In Triangle X, the opposite side is the height of the tower (50m) and the angle is 30 degrees. Therefore, we can use the tangent function to find the length of the base (d).
tan(30) = opposite/adjacent
tan(30) = 50/d
To solve for d, we can rearrange the equation:
d = 50 / tan(30)
d ≈ 86.6025404
In Triangle Y, the opposite side is also the height of the tower (50m), and the angle is 60 degrees.

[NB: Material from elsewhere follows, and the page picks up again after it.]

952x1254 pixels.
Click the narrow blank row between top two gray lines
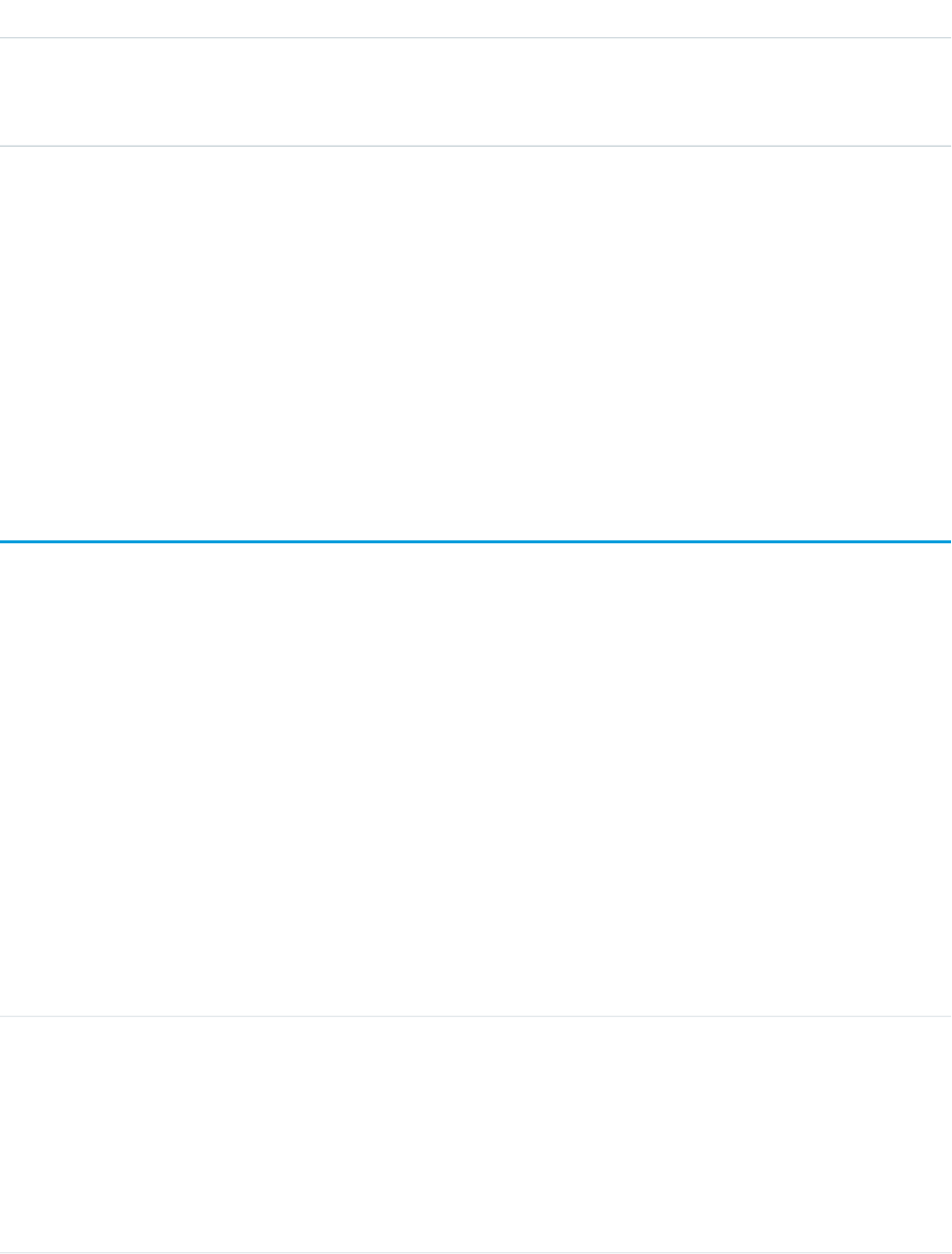(476, 92)
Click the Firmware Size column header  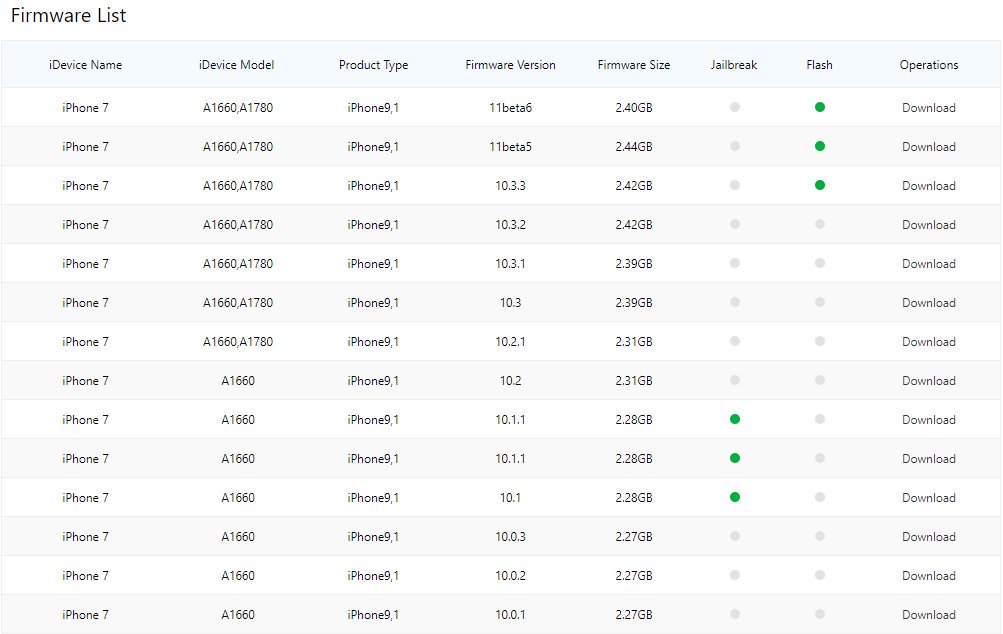[x=634, y=65]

Therefore, we can use the tangent function to find the length of the base (d):
tan(60) = opposite/adjacent
tan(60) = 50/(100 - d)
Solving for d, we can rearrange the equation:
d = (100 - d) * tan(60)
d = 100 * tan(60) - d * tan(60)
d + d * tan(60) = 100 * tan(60)
d(1 + tan(60)) = 100 * tan(60)
d(1 + √3) = 100 * √3
d ≈ 100 * √3 / (1 + √3)
Simplifying this, we can multiply the numerator and denominator by (1 - √3):
d ≈ (100 * √3 / (1 + √3)) * (1 - √3) / (1 - √3)
d ≈ (100√3 - 300) / (-2)
d ≈ (-300 + 100√3) / 2
d ≈ -150 + 50√3
Since distance cannot be negative, we take the positive value:
d ≈ 50√3 - 150
So, the distance between points X and V is approximately 50√3 - 150 meters.
To find the exact value, we can use a calculator:
d ≈ 50*(1.732) - 150
d ≈ 86.6025404 - 150
d ≈ -63.3974596
As we can see, this value is negative, which is not possible.
Therefore, the closest option to the distance between points X and V is option C. 101.03 meters.